● **Directive**
Output the following lines verbatim, starting at the line that contains "The image size" and ending with the last of the items, both ends included. Leave the pictures out of your answer.

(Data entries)
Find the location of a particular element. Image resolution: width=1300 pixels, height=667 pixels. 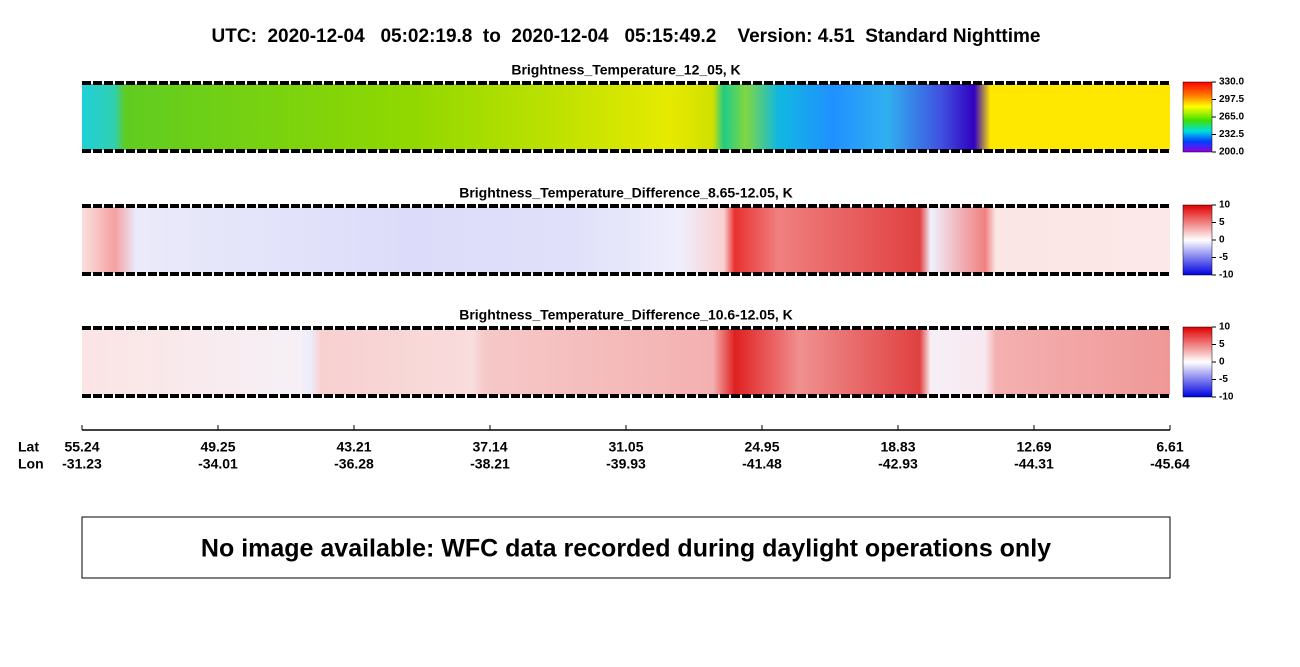

colorbar-tick-label: 330.0 is located at coordinates (1232, 82).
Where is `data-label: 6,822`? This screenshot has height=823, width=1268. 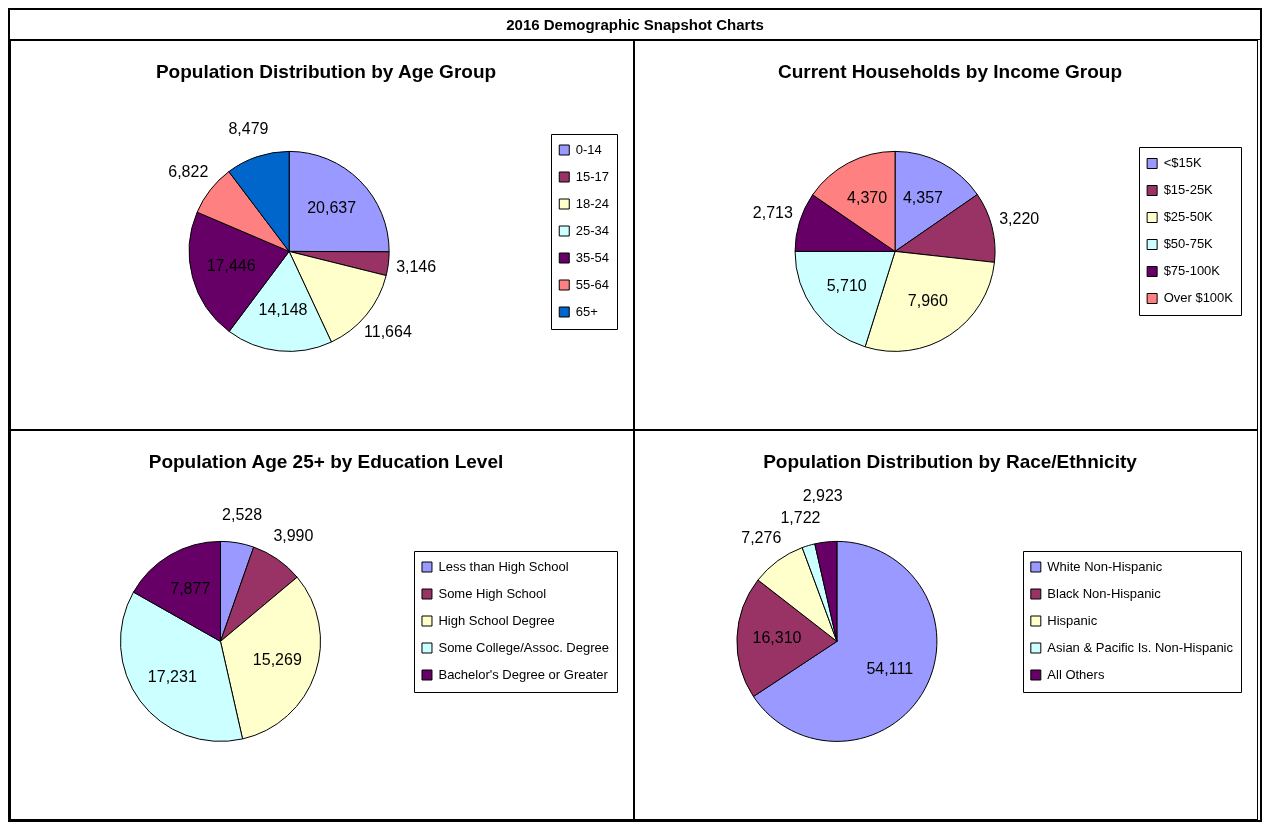 data-label: 6,822 is located at coordinates (188, 171).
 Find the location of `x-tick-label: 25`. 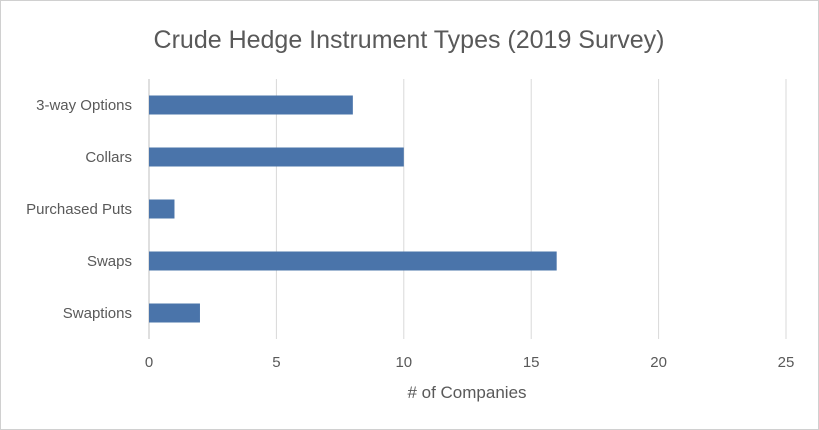

x-tick-label: 25 is located at coordinates (786, 362).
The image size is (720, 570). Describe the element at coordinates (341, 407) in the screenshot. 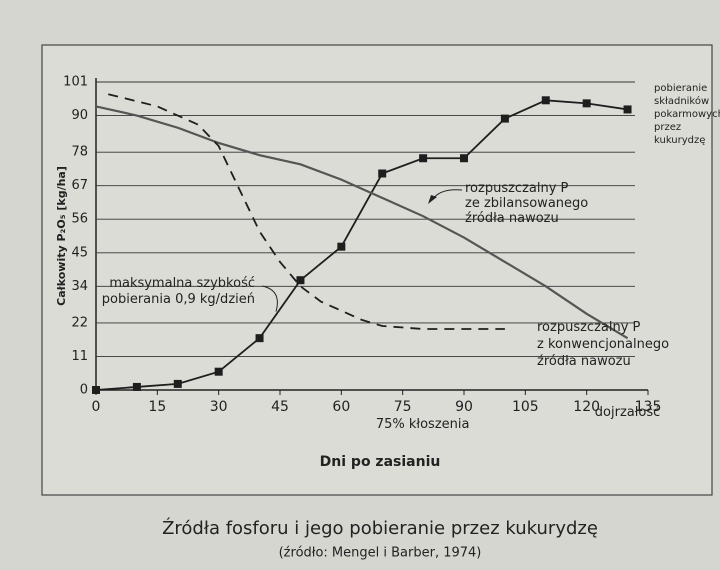

I see `x-tick-label: 60` at that location.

● **Reply to the task**
The image size is (720, 570). Describe the element at coordinates (341, 407) in the screenshot. 

I see `x-tick-label: 60` at that location.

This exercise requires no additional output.